# WHAT TO DO
Throughout the entries below, report every line where "agent" is found.

RECORD SET START

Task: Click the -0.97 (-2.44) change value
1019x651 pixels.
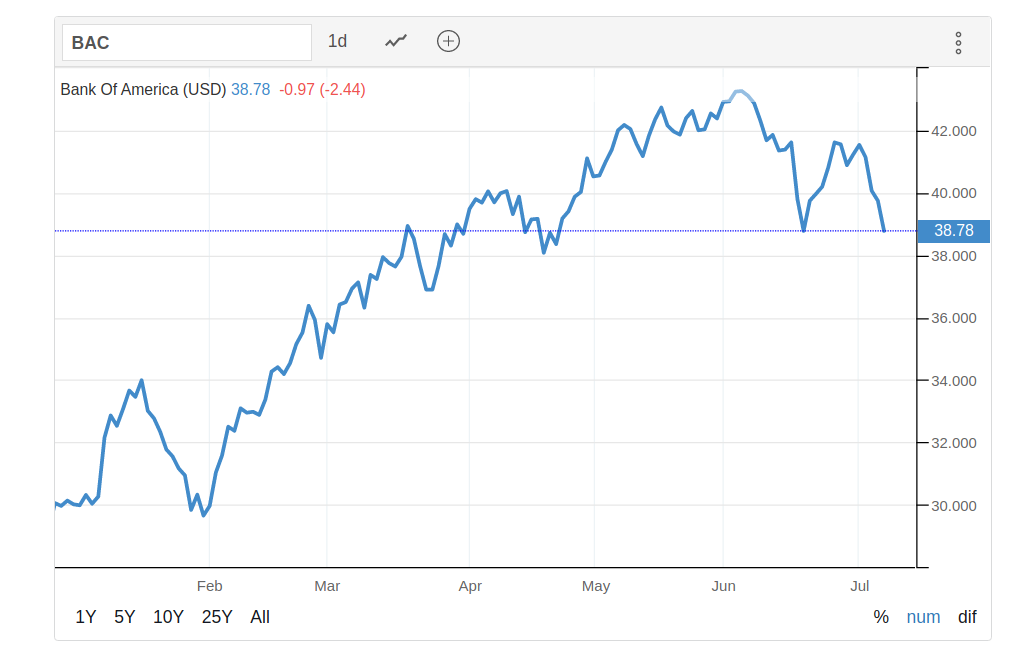Action: pyautogui.click(x=322, y=89)
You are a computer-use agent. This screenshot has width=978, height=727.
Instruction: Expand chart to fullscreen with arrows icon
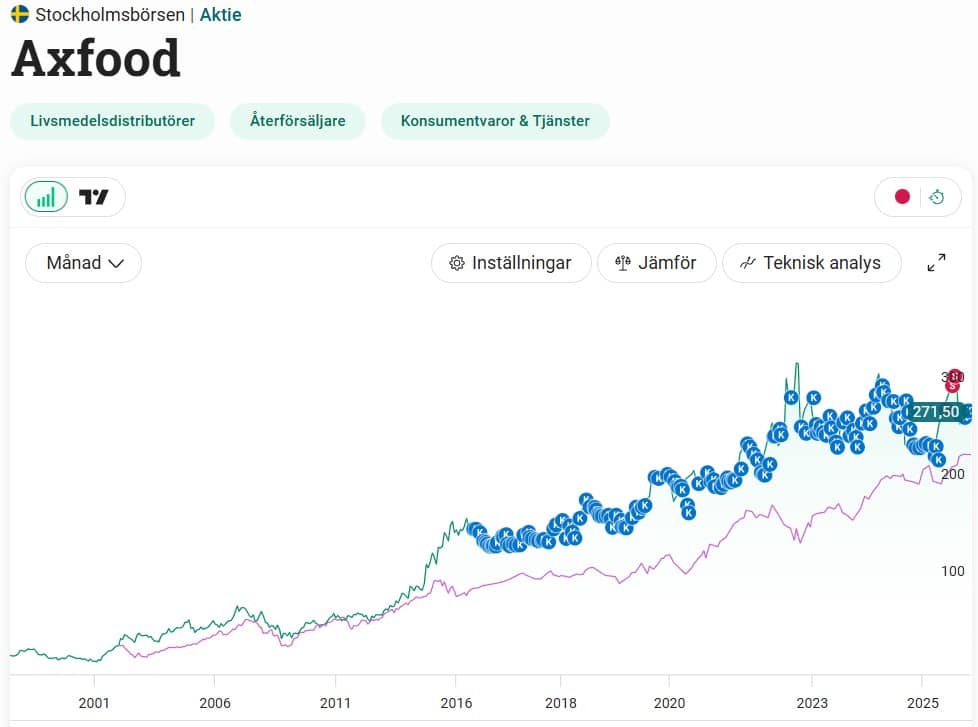pyautogui.click(x=936, y=262)
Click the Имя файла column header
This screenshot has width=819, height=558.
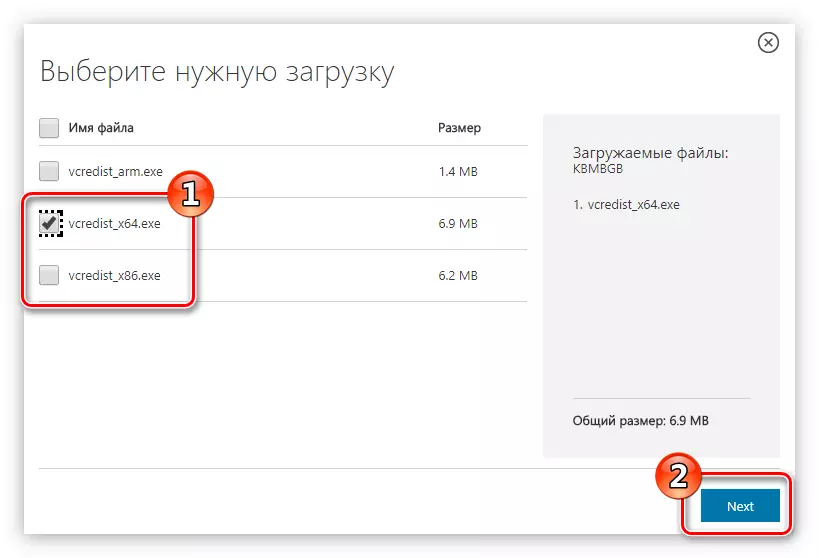coord(101,128)
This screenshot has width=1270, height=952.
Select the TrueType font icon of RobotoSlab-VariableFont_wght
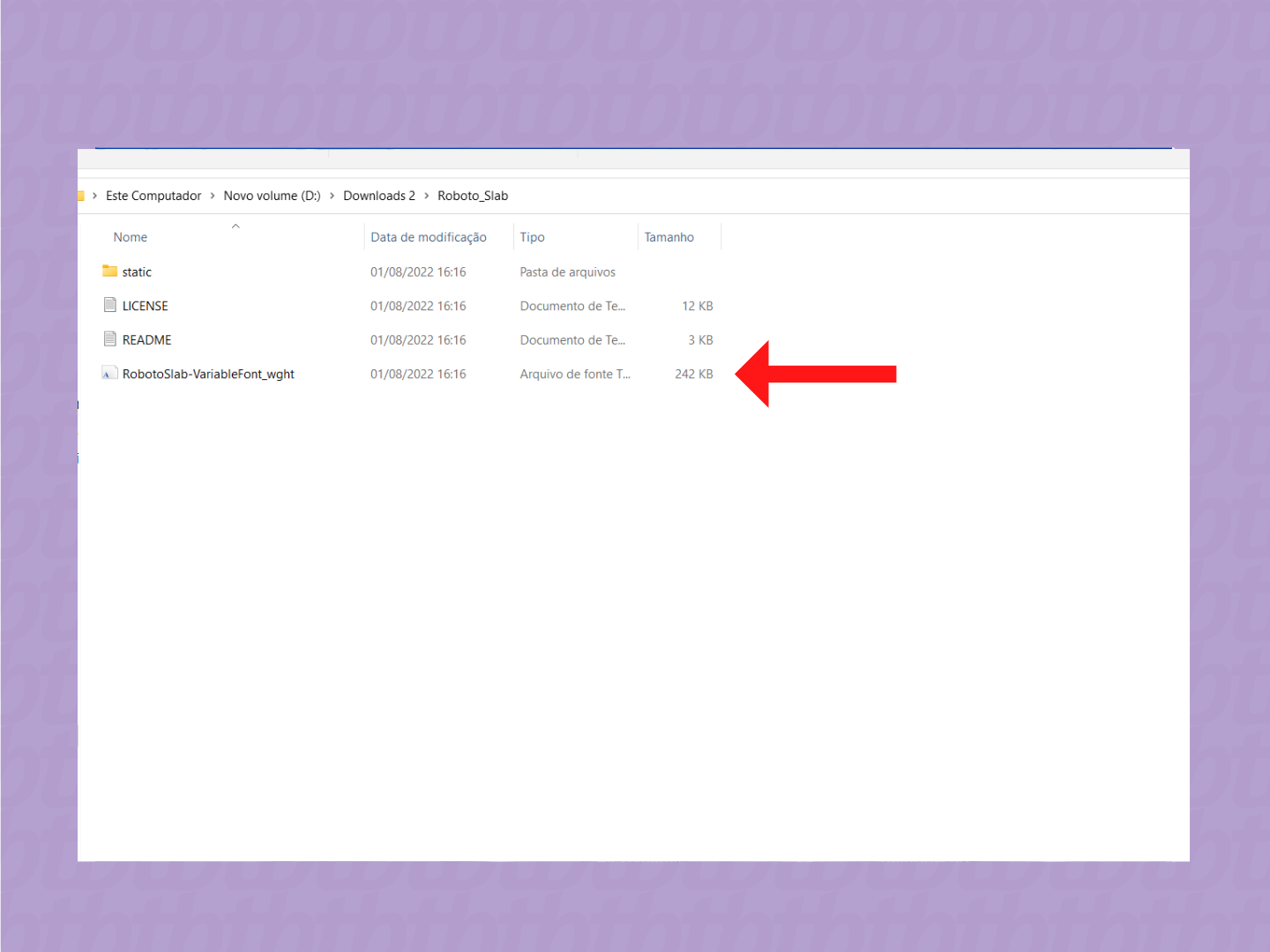point(109,373)
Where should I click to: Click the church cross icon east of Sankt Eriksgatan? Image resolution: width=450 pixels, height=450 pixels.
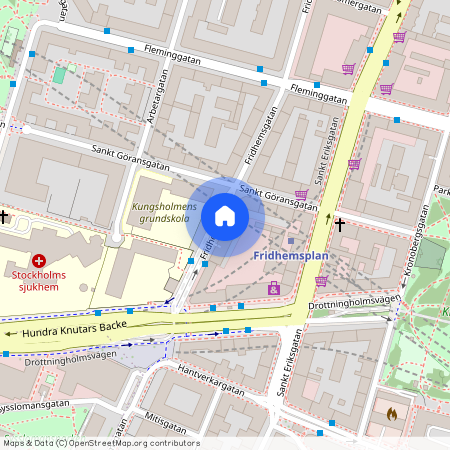[340, 225]
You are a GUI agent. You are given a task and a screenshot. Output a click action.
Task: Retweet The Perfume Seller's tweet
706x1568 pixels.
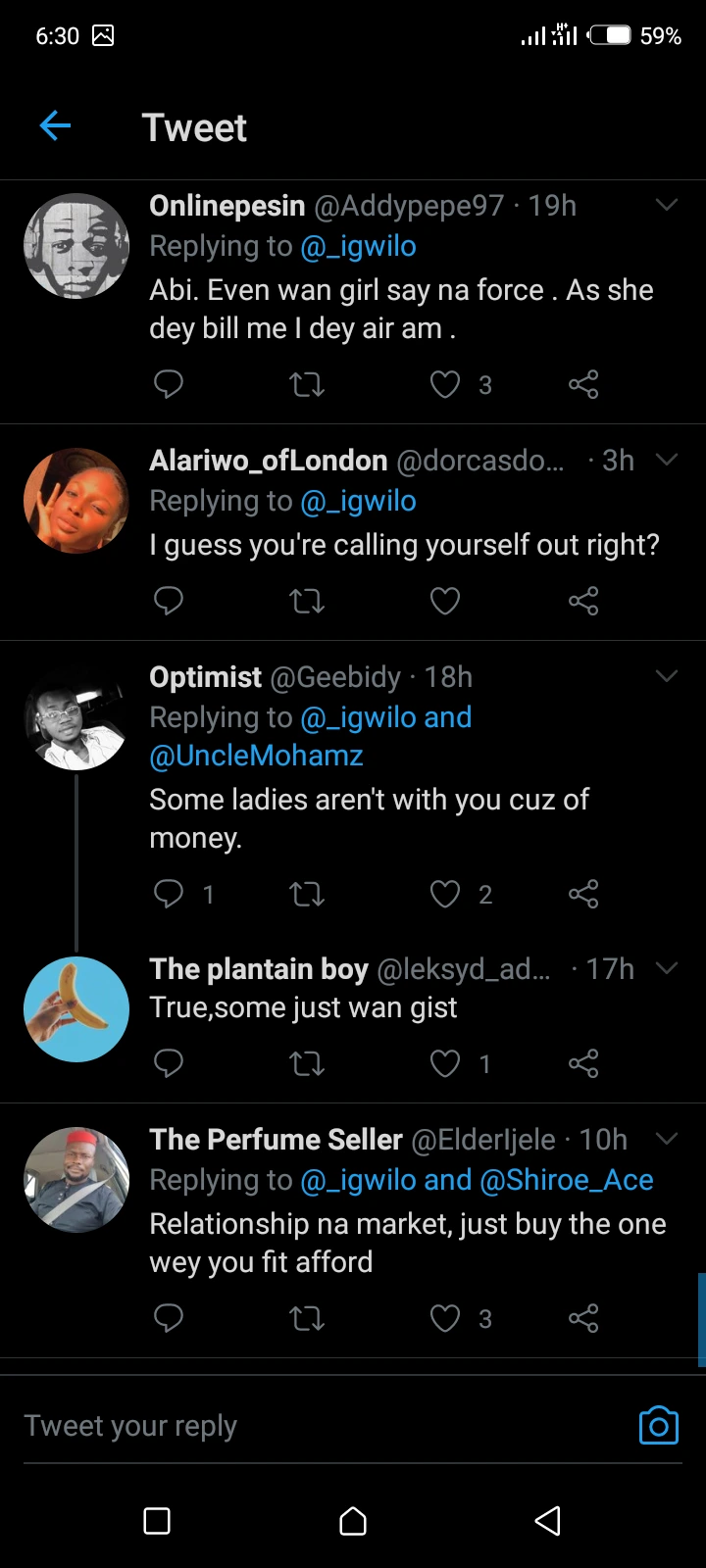[307, 1319]
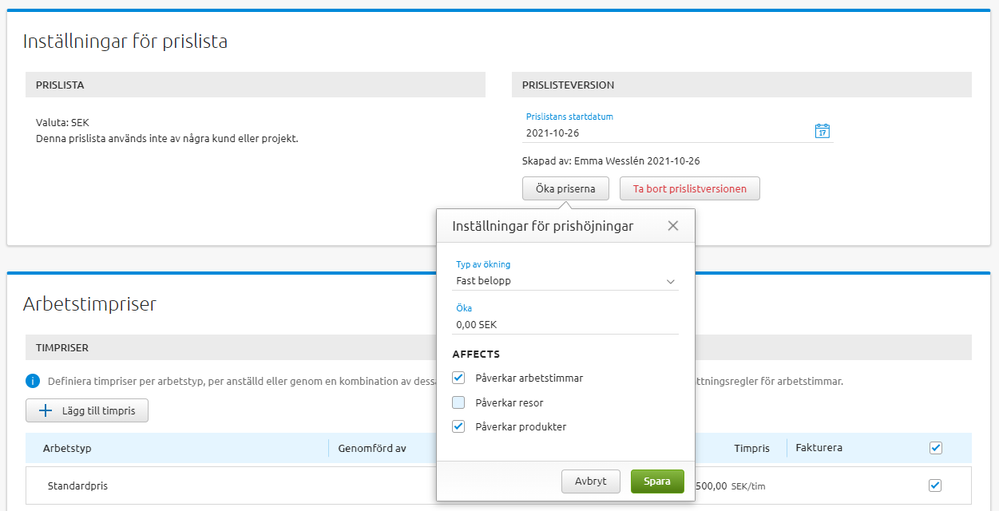Click Ta bort prislistversionen button
This screenshot has width=999, height=511.
689,188
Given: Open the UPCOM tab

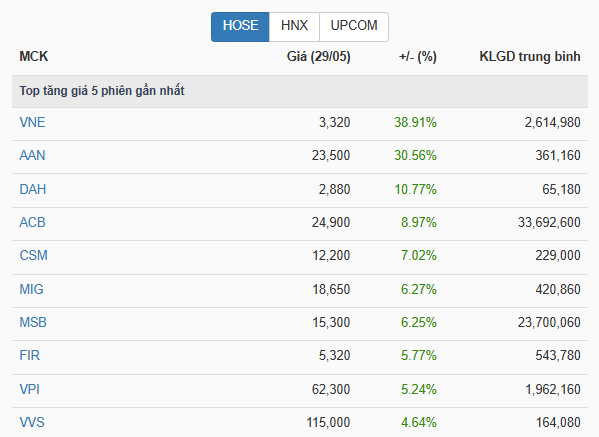Looking at the screenshot, I should click(x=354, y=27).

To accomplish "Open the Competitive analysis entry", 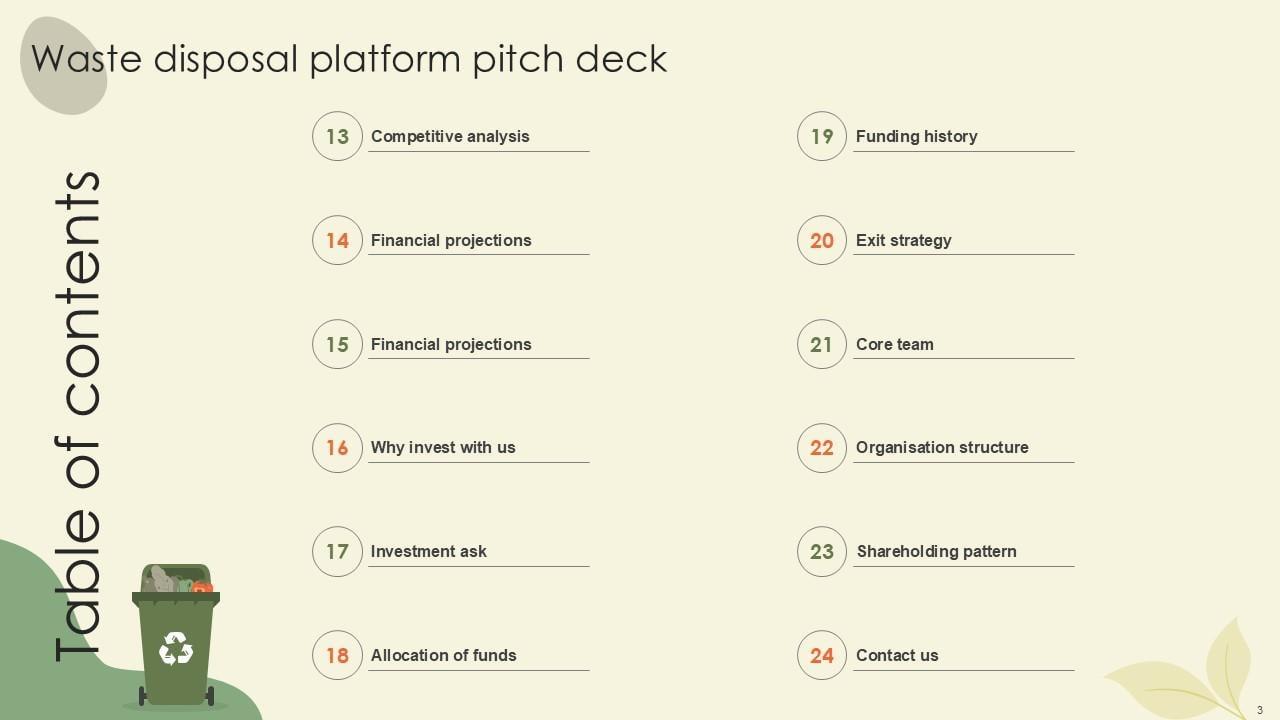I will pos(450,136).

RECORD SET END

# WRITTEN RESPONSE
You are a computer-use agent. This screenshot has width=978, height=727.
You are a GUI agent. You are given a task and a screenshot. Output a click action.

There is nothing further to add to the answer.